» **REQUIREMENT**: Reproduce the lines of the listing below word for word, starting at the line containing "Image resolution: width=376" and continuing through the end of the listing.

» **RECORDS SHOWN**:
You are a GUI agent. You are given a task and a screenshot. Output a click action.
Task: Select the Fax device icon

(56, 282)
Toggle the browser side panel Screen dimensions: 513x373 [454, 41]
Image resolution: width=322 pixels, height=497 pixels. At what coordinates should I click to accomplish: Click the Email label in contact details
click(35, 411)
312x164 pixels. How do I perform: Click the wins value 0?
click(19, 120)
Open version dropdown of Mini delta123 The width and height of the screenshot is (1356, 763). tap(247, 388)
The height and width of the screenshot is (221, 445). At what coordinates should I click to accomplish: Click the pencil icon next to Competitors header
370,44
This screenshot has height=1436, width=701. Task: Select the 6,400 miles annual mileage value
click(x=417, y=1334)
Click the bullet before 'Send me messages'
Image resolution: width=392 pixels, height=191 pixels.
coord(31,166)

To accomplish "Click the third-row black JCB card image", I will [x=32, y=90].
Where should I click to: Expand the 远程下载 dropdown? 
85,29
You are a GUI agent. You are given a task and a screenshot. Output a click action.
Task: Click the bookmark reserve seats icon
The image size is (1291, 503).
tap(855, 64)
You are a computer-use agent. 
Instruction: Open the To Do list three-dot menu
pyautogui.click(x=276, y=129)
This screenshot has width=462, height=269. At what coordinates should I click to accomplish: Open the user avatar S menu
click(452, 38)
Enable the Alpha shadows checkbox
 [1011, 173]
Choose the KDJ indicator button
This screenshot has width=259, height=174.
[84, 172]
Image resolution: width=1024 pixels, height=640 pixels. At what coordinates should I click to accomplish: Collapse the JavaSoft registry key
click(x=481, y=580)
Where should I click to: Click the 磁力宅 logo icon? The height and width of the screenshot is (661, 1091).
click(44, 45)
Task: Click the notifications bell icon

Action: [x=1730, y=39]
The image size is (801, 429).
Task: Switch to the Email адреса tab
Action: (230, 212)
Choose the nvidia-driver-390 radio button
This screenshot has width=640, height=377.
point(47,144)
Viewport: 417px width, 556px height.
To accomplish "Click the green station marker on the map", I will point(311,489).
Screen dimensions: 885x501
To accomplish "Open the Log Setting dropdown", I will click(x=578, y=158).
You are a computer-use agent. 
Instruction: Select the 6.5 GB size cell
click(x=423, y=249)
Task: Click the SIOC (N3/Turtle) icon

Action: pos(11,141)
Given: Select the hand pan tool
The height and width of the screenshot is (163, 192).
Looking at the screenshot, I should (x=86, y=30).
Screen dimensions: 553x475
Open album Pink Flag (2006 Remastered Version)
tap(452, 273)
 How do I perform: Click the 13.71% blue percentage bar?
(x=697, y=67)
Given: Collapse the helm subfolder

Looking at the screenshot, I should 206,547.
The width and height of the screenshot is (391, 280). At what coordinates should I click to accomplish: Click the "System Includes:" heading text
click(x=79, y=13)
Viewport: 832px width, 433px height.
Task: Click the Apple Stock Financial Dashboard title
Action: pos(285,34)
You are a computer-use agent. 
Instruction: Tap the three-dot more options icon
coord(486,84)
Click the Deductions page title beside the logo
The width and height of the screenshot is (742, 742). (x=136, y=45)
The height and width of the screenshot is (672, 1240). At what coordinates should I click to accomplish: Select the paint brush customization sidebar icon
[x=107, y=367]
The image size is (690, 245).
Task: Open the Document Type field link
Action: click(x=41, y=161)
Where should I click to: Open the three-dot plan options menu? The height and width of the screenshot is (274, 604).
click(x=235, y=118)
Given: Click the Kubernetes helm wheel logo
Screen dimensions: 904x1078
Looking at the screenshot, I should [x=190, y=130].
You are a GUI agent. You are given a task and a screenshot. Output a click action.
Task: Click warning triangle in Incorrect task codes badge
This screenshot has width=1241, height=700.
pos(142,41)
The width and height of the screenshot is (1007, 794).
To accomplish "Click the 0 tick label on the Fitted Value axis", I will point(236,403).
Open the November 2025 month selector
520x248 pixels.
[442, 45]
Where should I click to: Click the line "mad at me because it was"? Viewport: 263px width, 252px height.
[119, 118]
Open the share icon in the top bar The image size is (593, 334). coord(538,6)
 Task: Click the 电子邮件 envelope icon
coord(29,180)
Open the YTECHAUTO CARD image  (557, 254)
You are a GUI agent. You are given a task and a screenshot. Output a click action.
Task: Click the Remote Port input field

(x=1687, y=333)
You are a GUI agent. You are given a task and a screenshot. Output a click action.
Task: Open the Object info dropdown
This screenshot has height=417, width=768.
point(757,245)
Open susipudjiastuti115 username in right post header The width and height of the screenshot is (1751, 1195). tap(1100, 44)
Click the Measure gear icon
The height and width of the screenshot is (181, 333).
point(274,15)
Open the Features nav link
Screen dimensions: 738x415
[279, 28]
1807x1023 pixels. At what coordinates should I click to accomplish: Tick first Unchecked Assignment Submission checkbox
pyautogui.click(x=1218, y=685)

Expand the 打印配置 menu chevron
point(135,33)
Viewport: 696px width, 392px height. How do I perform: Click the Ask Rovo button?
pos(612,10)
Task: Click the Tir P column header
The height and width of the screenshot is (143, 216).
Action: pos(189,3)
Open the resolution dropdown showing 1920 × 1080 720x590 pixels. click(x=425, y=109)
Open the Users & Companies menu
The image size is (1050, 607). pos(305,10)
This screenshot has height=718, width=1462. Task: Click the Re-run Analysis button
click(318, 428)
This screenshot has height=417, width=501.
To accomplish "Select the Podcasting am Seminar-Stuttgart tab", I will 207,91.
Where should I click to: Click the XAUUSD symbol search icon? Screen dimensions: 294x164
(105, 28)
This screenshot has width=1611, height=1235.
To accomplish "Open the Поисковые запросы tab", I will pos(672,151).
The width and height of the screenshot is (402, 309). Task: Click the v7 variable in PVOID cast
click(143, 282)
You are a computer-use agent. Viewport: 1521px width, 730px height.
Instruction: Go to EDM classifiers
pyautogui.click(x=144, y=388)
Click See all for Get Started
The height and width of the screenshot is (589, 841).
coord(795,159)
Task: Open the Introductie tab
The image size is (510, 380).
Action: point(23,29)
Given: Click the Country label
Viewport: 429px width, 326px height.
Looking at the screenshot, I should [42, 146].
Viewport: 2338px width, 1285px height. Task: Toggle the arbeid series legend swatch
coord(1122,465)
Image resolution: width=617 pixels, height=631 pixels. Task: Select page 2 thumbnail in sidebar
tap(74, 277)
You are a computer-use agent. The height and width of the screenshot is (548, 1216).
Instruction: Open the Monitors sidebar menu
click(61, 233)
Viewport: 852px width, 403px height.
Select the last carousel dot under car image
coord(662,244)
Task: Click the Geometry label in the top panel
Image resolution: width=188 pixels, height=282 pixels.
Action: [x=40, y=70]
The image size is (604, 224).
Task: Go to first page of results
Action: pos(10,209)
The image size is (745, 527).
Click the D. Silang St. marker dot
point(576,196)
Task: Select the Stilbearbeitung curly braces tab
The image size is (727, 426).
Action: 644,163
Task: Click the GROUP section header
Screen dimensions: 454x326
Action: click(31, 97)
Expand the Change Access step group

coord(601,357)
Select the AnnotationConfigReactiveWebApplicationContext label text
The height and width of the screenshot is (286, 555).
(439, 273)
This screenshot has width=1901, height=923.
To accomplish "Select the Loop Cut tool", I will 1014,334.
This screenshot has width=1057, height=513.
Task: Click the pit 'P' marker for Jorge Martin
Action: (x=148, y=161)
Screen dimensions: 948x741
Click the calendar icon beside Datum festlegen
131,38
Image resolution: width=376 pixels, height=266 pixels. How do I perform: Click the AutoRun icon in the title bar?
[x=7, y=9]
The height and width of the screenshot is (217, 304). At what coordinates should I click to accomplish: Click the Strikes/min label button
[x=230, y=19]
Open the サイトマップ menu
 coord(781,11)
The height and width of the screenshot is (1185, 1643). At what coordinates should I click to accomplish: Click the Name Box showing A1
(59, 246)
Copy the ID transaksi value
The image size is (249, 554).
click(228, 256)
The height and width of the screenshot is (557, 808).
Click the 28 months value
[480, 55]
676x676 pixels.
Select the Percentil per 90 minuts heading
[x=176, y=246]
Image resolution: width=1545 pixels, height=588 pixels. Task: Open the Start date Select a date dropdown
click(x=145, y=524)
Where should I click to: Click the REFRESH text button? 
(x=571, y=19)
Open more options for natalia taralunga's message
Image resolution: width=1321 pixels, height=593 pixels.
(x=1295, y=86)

» **ANSWER BELOW**:
Image resolution: width=376 pixels, height=266 pixels. How do I perform: Click the AutoRun icon in the title bar?
[x=7, y=9]
The height and width of the screenshot is (217, 304). At what coordinates should I click to accomplish: Click the Strikes/min label button
[x=230, y=19]
Open the サイトマップ menu
 coord(781,11)
The height and width of the screenshot is (1185, 1643). At what coordinates should I click to accomplish: Click the Name Box showing A1
(59, 246)
Copy the ID transaksi value
The image size is (249, 554).
click(228, 256)
The height and width of the screenshot is (557, 808).
Click the 28 months value
[480, 55]
676x676 pixels.
Select the Percentil per 90 minuts heading
[x=176, y=246]
Image resolution: width=1545 pixels, height=588 pixels. Task: Open the Start date Select a date dropdown
click(x=145, y=524)
Where should I click to: Click the REFRESH text button? 
(x=571, y=19)
Open more options for natalia taralunga's message
Image resolution: width=1321 pixels, height=593 pixels.
(x=1295, y=86)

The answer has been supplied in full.